> **What this task involves**
The required answer is a copy of each line in the entries below that includes "computer".

> **Data records**
□ □ □

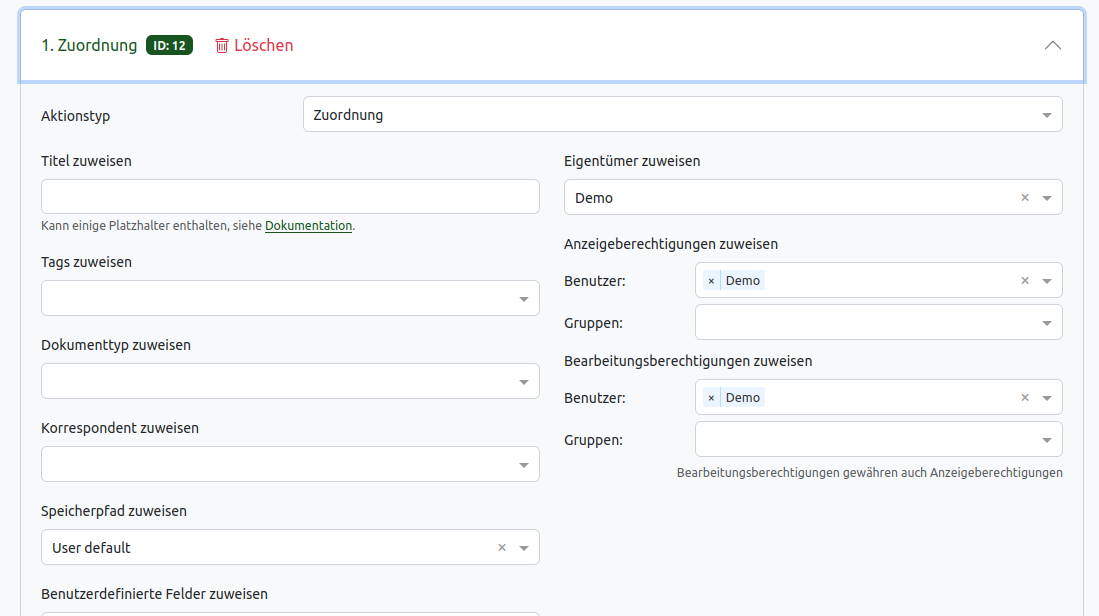Open the Speicherpfad zuweisen dropdown
Image resolution: width=1099 pixels, height=616 pixels.
[523, 547]
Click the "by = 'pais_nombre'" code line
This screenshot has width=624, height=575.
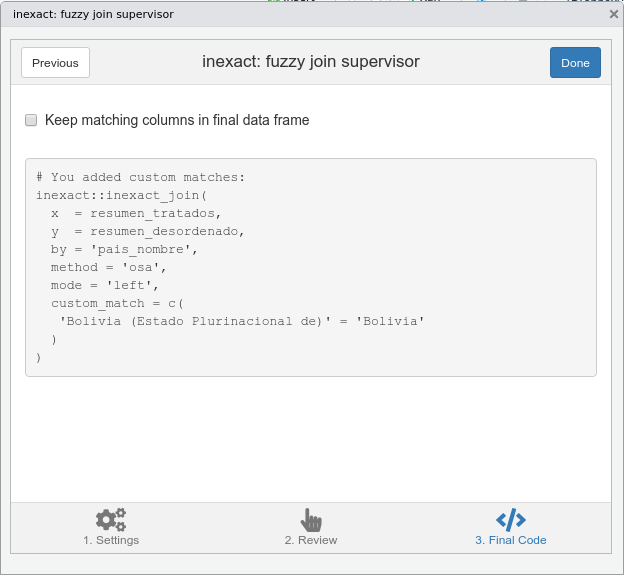(x=124, y=249)
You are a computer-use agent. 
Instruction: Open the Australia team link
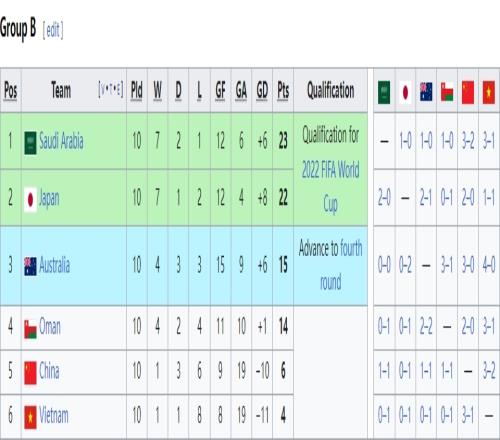pos(55,265)
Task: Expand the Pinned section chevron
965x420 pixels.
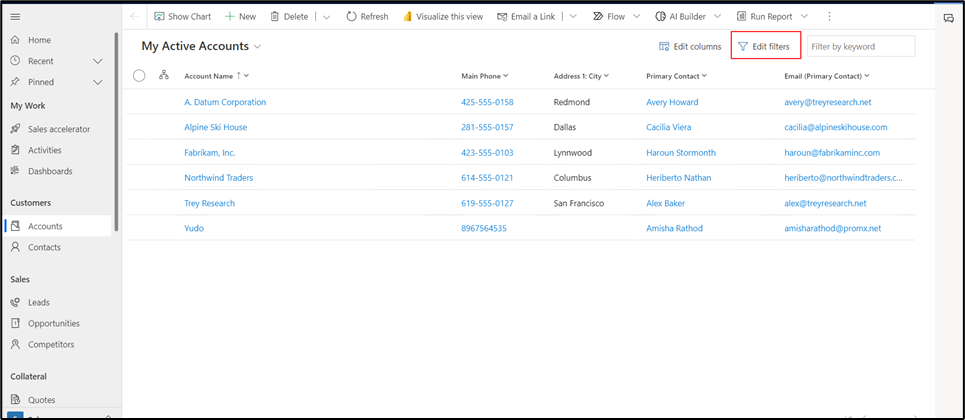Action: click(x=98, y=82)
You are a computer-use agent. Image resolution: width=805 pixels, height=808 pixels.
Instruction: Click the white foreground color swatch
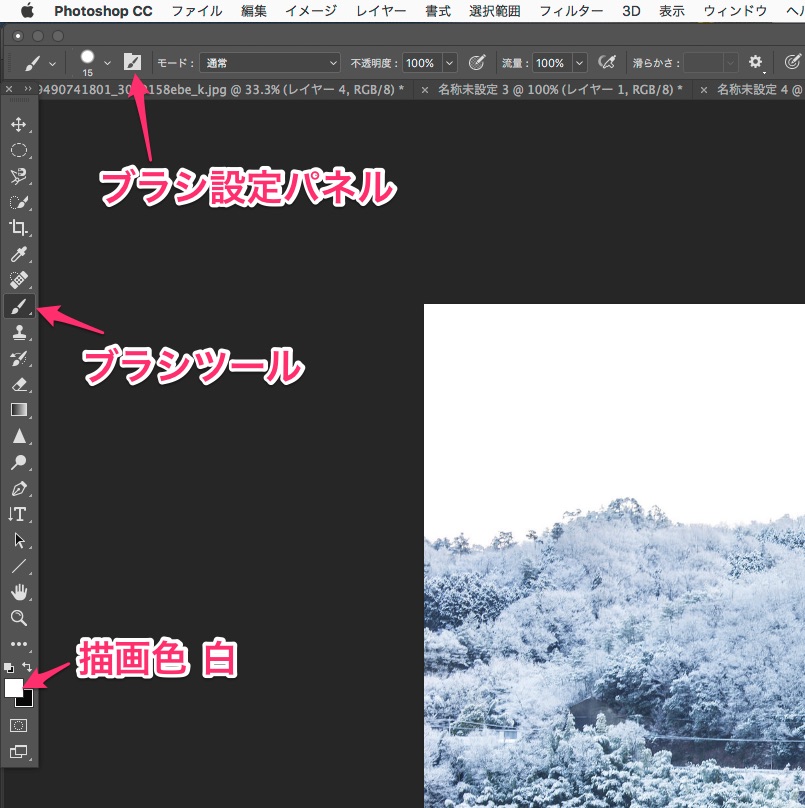tap(14, 688)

□ □ □

> **Solution for this problem**
You are a computer-use agent. 
You are a computer-use agent. Image resolution: width=805 pixels, height=808 pixels.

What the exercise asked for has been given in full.